Bagaimana mencegah penularan hiv dari ibu ke bayi ?
Bayi yang sudah mengidap HIV dalam tahun pertama bisa menjadi ADIS dalam kurang dari satu tahun, 50% nya dapat mencapai usia 10 tahun tanpa obat antiretrovirus (ARV), yaitu obat untuk menekan jumlah HIV. Jika kondisi lingkungan kurang baik, 80% anak meninggal pada usia dua tahun. Untungnya, hal ini dapat dicegah. Mulai darimana?
1. Skrining HIV
Sebagian besar ibu menularkan HIV pada buah hatinya saat persalinan (60%), menyusui (30%), ataupun dalam kandungan (10%). Skrining merupakan langkah awal keberhasilan mencegah penularan infeksi HIV ibu ke janin atau bayi. Bila hasil skrining positif, pencegahan dilanjutkan dengan konseling tentang gaya hidup sehat termasuk pola hubungan intim dengan pelindung, pengobatan, dan asuhan saat kehamilan serta setelah persalinan. Saat ini ada metode skrining cukup dengan mengoleskan saliva (cairan ludah) lewat tes yang disebut rapid test. Namun hasilnya tetap harus dikonsultasikan dan dipastikan kembali dengan uji yang lebih akurat.

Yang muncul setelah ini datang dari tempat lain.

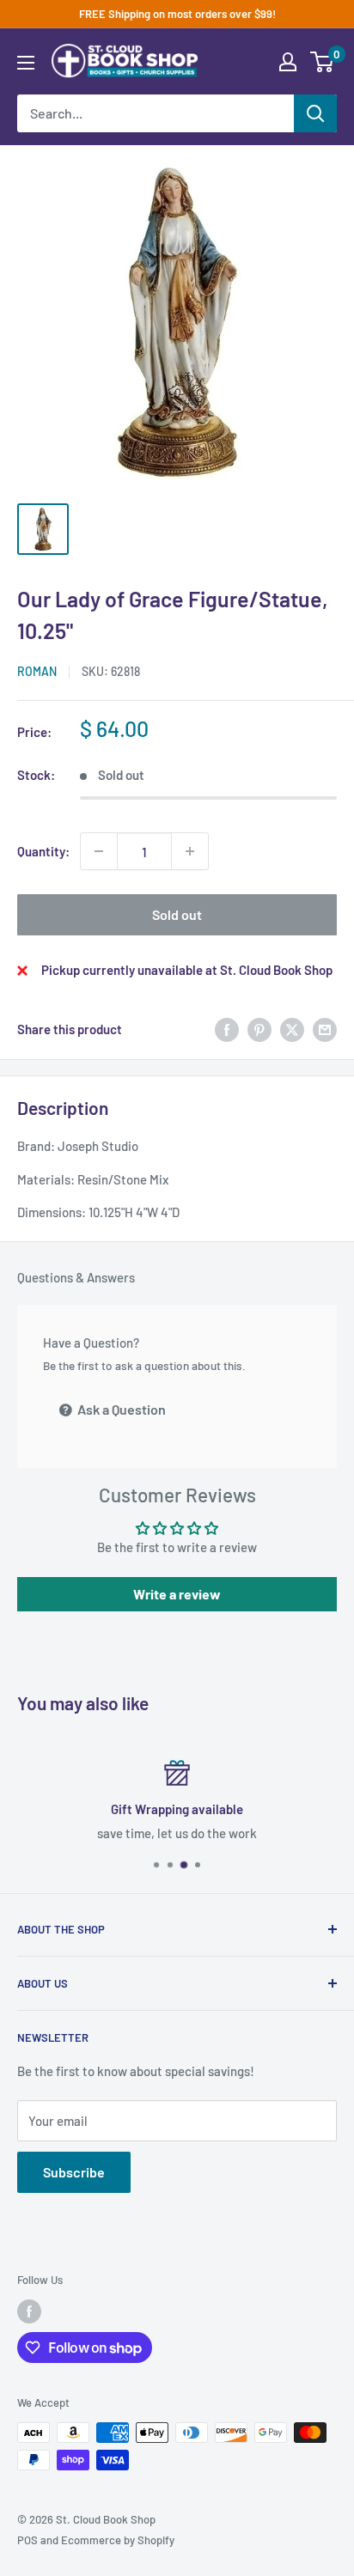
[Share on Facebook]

a). Beberapa uji untuk HIV/AIDS
ELISA (enzyme-linked immunosorbent assay). Tes ini biasanya yang paling pertama dilakukan untuk mendeteksi infeksi HIV. Jika terdapat antibodi terhadap HIV, tes ini biasanya diulang untuk memastikan diagnosis. Jika ELISA negatif, tes lain biasanya tidak diperlukan.
Western Blot. Tes ini lebih sulit dibanding ELISA, tetapi perlu dilakukan untuk memastikan hasil dari tes ELISA
b). Polymerase chain reaction (PCR).
Tes ini untuk menilai apakah ada RNA atau DNA virus pada sel darah putih yang terinfeksi HIV. Tes ini tidak sesering ELISA atau Western Blot karena lebih mahal dan membutuhkan keterampilan teknis. Keunggulannya, tes ini bisadilakukan beberapa hari atau minggu setelah tubuh tertular virus. Sehingga berguna untuk menguji apakah terjadi infeksi HIV bahkan sebelum antibodi tubuh yang melawan HIV terbentuk.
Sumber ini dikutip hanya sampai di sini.